Last night we learned from Politico: “Steven Portnoy of ABC News tweets that the attorney for Karen Kraushaar, the second woman to come forward about sexual harassment allegations against Herman Cain, is moving ahead with a joint press conference with other accusers. According to his tweet, Sharon Bialek, who joined her lawyer Gloria Allred at a Friar’s Club press conference in Manhattan yesterday, is joining the press conference.”
“The Cain victims” press conference. I wonder how many chairs they will need. Provided they seem as credible as they have so far, I suspect Cain’s days on the trail are numbered.
In fact, mature voices are already weighing in. Concerned Women for America’s Penny Nance e-mails me: “Herman Cain emphatically denied even knowing Sharon Bialek but I seriously doubt this story is over. If knows that all these women are lying, then he should sue for slander and discovery will substantiate his case.” Translation: Does he think we are morons?
From Iowa, Craig Robinson of the Iowa Republican told me bluntly, “I thought he looked foolish.” Robinson observed, “His campaign spent the entire day attacking the character who stepped forward, but then his story was that he doesn’t know her, that her entire story is false. Why talk about who lives in her building, how many lawsuits she’s been involved in and who her lawyer is if your defense is, I don’t even know this woman.” Ummm, misdirection? Sheer incompetence?
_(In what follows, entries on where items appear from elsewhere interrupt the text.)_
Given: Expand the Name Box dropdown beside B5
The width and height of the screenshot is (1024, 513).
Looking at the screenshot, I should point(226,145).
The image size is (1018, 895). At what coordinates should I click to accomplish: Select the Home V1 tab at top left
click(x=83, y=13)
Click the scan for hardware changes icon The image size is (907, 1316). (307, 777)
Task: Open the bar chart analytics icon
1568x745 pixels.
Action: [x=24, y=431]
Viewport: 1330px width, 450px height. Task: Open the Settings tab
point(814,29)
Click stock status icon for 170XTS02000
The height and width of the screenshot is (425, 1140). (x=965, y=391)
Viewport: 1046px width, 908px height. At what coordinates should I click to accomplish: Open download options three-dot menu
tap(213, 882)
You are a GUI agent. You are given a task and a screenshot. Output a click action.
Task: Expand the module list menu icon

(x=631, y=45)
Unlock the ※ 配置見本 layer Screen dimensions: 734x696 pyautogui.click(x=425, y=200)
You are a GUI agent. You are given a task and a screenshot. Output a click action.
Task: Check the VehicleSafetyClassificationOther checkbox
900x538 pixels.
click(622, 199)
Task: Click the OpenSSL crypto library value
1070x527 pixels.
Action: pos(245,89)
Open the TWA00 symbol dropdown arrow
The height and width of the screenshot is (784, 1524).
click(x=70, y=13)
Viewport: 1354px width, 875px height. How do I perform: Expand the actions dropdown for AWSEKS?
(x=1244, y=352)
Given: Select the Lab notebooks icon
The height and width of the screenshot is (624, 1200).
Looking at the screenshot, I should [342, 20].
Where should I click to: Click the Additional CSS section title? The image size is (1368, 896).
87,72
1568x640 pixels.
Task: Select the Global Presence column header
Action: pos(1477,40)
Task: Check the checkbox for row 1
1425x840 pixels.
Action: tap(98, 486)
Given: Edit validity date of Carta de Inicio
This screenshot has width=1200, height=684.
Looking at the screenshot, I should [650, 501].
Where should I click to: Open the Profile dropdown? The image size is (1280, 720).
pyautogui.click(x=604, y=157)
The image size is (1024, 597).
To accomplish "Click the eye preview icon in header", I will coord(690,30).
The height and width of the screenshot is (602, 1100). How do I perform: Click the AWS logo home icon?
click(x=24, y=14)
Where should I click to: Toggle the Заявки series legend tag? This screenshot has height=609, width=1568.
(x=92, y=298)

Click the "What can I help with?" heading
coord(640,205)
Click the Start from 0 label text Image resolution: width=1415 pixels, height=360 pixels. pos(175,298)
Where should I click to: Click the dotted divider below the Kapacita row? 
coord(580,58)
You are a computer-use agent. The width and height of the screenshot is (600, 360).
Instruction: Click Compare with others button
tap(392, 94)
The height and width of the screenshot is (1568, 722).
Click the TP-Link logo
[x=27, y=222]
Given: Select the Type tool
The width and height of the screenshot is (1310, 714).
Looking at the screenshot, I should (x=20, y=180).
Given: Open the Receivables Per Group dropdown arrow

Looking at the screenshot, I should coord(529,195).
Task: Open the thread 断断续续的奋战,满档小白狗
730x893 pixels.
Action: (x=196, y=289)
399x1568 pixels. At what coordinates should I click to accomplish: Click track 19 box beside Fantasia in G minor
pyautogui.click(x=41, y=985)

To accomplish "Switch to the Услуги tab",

It is sometimes hard to remember, but Herman Cain is running for president. Well, he was for a time. But he’s really not, at this point. He is clawing to keep his reputation together, maybe to forgo explaining the inexplicable to his wife and supporters. As Robinson put it: “I think this is a classic case of a guy who has always been able to charm himself out of any trouble, but this is the big leagues and the media doesn’t care how charming you are. It’s also clear that his advisers have not operated at this level. Instead of trying to kill the story, they keep pouring gas on to the fire. All they did today is invite the media to dig deeper and for other women to come forward.”
At this point, I sort of doubt even the radio talks show hosts will be able to defend Cain. They’ll move on — the parade always does. There will be other mainstream coverage to gripe about, bias in the debate questions, or something or other to maintain the constant level of discontent that is the lifeblood of this strain of aggrieved conservatism. This perspective may make for good ratings, but it’s no way to lead a movement or run a party.